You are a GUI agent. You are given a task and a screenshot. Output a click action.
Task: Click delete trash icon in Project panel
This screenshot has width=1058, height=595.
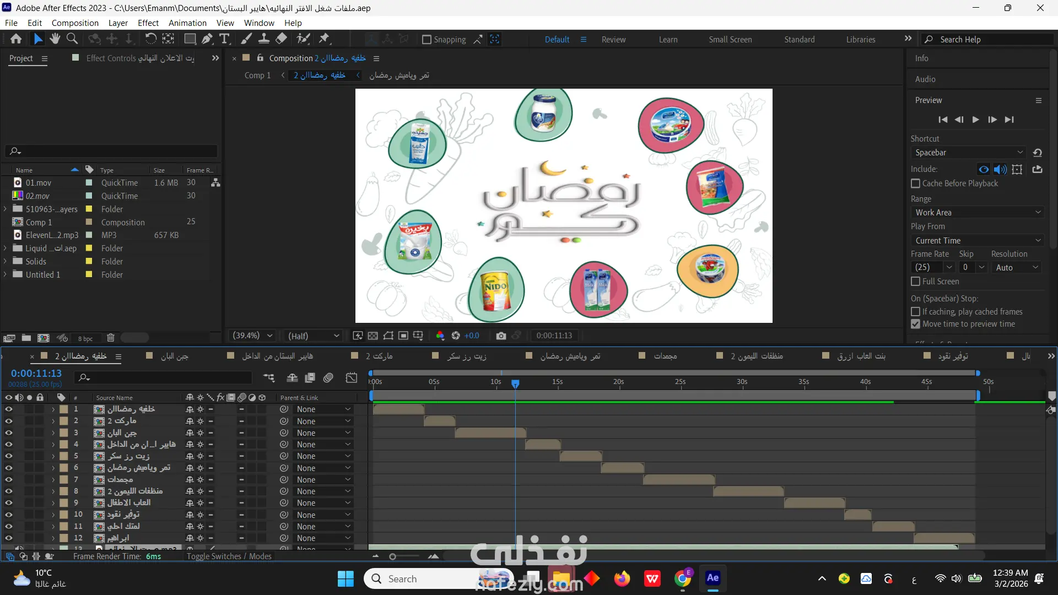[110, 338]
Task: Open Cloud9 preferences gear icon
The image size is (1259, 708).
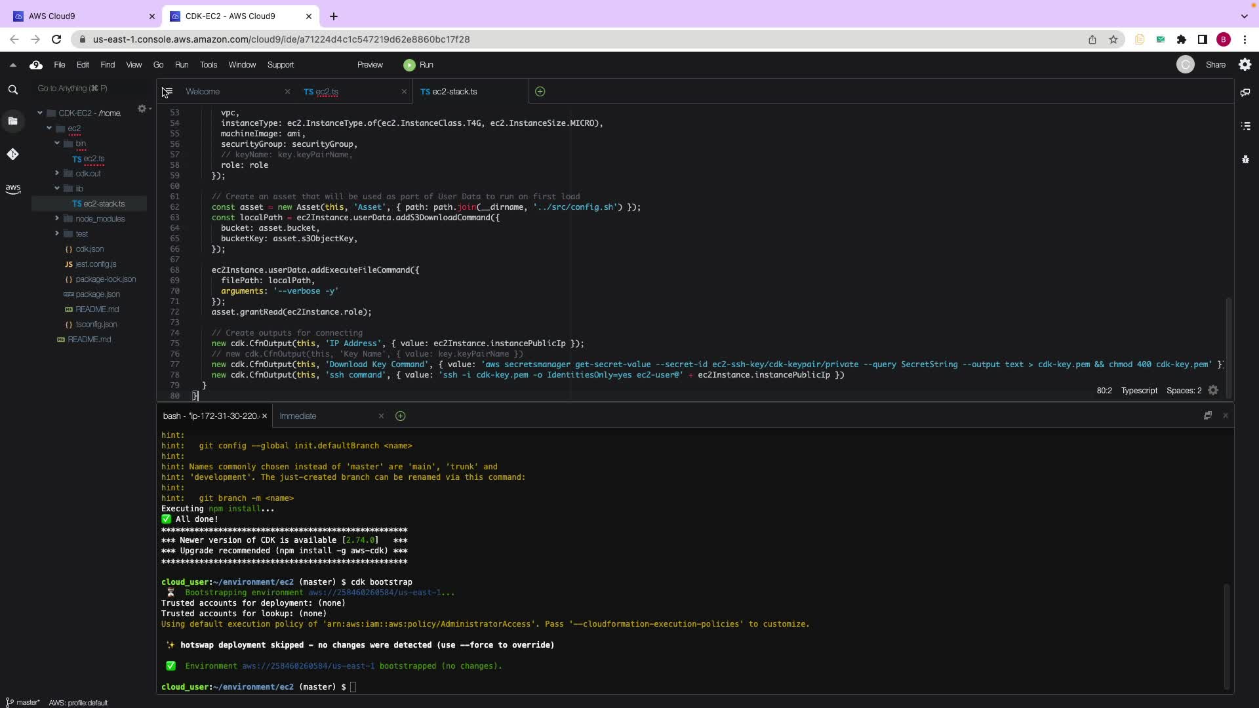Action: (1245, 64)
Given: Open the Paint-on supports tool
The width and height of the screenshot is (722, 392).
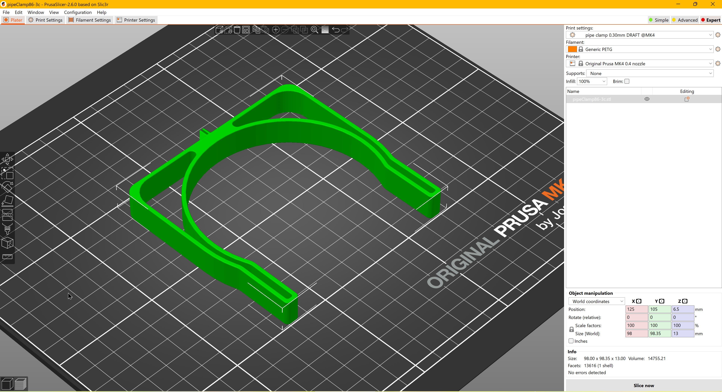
○ ○ ○ ○ ○
Write every line above out again exactly; pictures do not belong in the copy.

You are a GUI agent. You are given a task and a screenshot. Output a click action.
Task: Click delete trash icon in Project panel
This screenshot has width=1058, height=595.
[110, 338]
Task: Open Cloud9 preferences gear icon
The image size is (1259, 708).
Action: (1245, 64)
Given: Open the Paint-on supports tool
The width and height of the screenshot is (722, 392).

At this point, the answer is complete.